You are viewing a plain text version of this content. The canonical link for it is here.
Posted to solr-user@lucene.apache.org by Sphene Software <sp...@gmail.com> on 2012/03/04 11:31:39 UTC
Using DIH to import 10 million records
Folks,
I am planning to use DIH for an index of size 10 million records.
I would like to know the following;
- Can DIH scale for this size of an indexes
- If DIH is a bottleneck, what is the specific issue and how it can be
addressed
I also read about solrnet.
Any experience using this and it's advantages over DIH - would be welcome.
regards
/Sonali.
Re: Using DIH to import 10 million records
Posted by Mikhail Khludnev <mk...@griddynamics.com>.
On Mon, Mar 5, 2012 at 5:56 AM, Lance Norskog <go...@gmail.com> wrote:
> You can run the DIH with multiple threads feeding from the same query.
>
FWIW,
https://issues.apache.org/jira/browse/SOLR-3011
> Depends also on the size of the document: large documents may index
> faster if they have their own threads. This may then interact with the
> new NRT multi-commit code.
>
> On Sun, Mar 4, 2012 at 5:19 PM, Shawn Heisey <so...@elyograg.org> wrote:
> > On 3/4/2012 3:31 AM, Sphene Software wrote:
> >>
> >> Folks,
> >>
> >> I am planning to use DIH for an index of size 10 million records.
> >>
> >> I would like to know the following;
> >> - Can DIH scale for this size of an indexes
> >> - If DIH is a bottleneck, what is the specific issue and how it can be
> >> addressed
> >
> >
> > My entire index is about 67 million documents. There are a total of
> seven
> > shards, six of them have over 11 million documents each. I can do a full
> > dataimport (from MySQL) of those six shards simultaneously in less than
> > three hours. The seventh shard is less than 500000 documents and builds
> > after the others during a full rebuild. It is rare that we have to do a
> > full rebuild, it's mostly at schema change time.
> >
> > I use SolrJ for updates, my experience with that so far suggests that
> doing
> > the full import with my SolrJ code would take significantly longer than
> > three hours.
> >
> > Thanks,
> > Shawn
> >
>
>
>
> --
> Lance Norskog
> goksron@gmail.com
>
--
Sincerely yours
Mikhail Khludnev
Lucid Certified
Apache Lucene/Solr Developer
Grid Dynamics
<http://www.griddynamics.com>
<mk...@griddynamics.com>
Re: Using DIH to import 10 million records
Posted by Lance Norskog <go...@gmail.com>.

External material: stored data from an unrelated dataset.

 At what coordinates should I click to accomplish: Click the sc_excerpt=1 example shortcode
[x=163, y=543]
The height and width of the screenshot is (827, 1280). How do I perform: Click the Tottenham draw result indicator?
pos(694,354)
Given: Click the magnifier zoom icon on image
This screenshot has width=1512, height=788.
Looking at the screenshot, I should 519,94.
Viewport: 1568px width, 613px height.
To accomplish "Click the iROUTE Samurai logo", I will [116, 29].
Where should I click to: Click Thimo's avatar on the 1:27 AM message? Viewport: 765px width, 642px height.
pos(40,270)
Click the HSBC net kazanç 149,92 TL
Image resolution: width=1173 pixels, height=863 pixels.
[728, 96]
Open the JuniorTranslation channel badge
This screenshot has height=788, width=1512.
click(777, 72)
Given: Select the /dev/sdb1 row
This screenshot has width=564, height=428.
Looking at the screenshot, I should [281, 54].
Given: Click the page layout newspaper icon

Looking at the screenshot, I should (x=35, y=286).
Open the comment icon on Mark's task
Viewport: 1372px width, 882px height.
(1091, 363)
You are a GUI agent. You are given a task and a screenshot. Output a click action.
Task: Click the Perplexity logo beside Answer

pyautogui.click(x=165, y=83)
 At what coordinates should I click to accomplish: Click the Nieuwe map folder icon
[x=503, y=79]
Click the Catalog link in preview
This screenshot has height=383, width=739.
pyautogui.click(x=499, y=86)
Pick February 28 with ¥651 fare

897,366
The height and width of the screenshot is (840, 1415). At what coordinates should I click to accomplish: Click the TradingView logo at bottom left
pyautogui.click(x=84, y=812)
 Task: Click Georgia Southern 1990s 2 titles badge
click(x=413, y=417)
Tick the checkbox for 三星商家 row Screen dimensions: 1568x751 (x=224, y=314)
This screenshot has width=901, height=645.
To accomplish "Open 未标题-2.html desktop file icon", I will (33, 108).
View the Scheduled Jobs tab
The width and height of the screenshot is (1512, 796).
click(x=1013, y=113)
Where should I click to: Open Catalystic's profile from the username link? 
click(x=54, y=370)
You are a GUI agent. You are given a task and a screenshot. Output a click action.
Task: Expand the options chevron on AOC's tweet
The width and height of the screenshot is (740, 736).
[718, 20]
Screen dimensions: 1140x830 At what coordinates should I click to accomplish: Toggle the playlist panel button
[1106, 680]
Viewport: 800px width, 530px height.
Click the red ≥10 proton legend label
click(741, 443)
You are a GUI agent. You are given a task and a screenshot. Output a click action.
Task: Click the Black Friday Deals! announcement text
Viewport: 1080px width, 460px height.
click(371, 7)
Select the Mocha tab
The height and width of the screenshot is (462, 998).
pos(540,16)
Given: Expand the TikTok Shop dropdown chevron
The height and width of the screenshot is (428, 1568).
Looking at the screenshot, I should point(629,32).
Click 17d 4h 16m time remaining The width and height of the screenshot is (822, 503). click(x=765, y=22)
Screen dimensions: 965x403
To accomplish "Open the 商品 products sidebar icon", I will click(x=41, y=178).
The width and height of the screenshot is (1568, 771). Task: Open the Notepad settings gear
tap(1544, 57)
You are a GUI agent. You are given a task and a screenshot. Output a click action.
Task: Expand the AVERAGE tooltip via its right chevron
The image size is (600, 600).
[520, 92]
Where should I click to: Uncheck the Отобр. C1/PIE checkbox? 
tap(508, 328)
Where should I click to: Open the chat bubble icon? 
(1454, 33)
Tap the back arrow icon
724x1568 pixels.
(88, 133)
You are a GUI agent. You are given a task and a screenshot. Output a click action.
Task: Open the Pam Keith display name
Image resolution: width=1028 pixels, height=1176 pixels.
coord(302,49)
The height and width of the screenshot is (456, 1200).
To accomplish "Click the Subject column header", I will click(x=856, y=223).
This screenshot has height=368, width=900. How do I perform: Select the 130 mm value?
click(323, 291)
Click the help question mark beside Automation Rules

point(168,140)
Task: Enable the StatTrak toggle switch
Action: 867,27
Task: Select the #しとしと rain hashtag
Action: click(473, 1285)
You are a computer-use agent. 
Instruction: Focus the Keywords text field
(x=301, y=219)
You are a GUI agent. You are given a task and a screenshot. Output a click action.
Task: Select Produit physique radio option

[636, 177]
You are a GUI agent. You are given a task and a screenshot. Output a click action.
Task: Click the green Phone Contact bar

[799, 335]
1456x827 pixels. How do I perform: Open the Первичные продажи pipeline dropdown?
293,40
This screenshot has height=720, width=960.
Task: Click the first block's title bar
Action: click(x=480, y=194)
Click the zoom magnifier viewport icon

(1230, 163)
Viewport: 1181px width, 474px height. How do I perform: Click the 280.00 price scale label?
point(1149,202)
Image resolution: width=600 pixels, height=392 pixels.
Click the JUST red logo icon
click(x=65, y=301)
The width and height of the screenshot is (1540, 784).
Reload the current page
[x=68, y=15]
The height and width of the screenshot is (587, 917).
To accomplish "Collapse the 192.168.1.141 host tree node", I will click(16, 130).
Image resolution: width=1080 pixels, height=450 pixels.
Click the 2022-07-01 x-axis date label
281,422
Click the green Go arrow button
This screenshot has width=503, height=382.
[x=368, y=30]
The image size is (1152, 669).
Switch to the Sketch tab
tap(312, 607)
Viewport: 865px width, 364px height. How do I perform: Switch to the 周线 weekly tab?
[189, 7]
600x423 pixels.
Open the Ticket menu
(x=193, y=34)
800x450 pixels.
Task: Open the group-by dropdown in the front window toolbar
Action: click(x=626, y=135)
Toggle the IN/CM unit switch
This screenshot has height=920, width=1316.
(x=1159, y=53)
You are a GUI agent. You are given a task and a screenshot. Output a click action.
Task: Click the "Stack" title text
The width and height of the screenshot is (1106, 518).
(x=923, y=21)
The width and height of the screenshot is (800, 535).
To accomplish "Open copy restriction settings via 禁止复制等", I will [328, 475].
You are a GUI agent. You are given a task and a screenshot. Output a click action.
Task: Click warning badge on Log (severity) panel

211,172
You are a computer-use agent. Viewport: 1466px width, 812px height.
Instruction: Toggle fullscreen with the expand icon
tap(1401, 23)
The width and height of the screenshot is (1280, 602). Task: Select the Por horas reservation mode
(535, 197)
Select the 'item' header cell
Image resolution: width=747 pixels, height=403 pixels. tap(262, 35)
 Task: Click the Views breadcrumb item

You can run the DIH with multiple threads feeding from the same query.
Depends also on the size of the document: large documents may index
faster if they have their own threads. This may then interact with the
new NRT multi-commit code.
On Sun, Mar 4, 2012 at 5:19 PM, Shawn Heisey <so...@elyograg.org> wrote:
> On 3/4/2012 3:31 AM, Sphene Software wrote:
>>
>> Folks,
>>
>> I am planning to use DIH for an index of size 10 million records.
>>
>> I would like to know the following;
>> - Can DIH scale for this size of an indexes
>> - If DIH is a bottleneck, what is the specific issue and how it can be
>> addressed
>
>
> My entire index is about 67 million documents. There are a total of seven
> shards, six of them have over 11 million documents each. I can do a full
> dataimport (from MySQL) of those six shards simultaneously in less than
> three hours. The seventh shard is less than 500000 documents and builds
> after the others during a full rebuild. It is rare that we have to do a
> full rebuild, it's mostly at schema change time.
>
> I use SolrJ for updates, my experience with that so far suggests that doing
> the full import with my SolrJ code would take significantly longer than
> three hours.
>
> Thanks,
> Shawn
>
--
Lance Norskog
goksron@gmail.com
Re: Using DIH to import 10 million records
Posted by Sonali Sambhus <so...@gmail.com>.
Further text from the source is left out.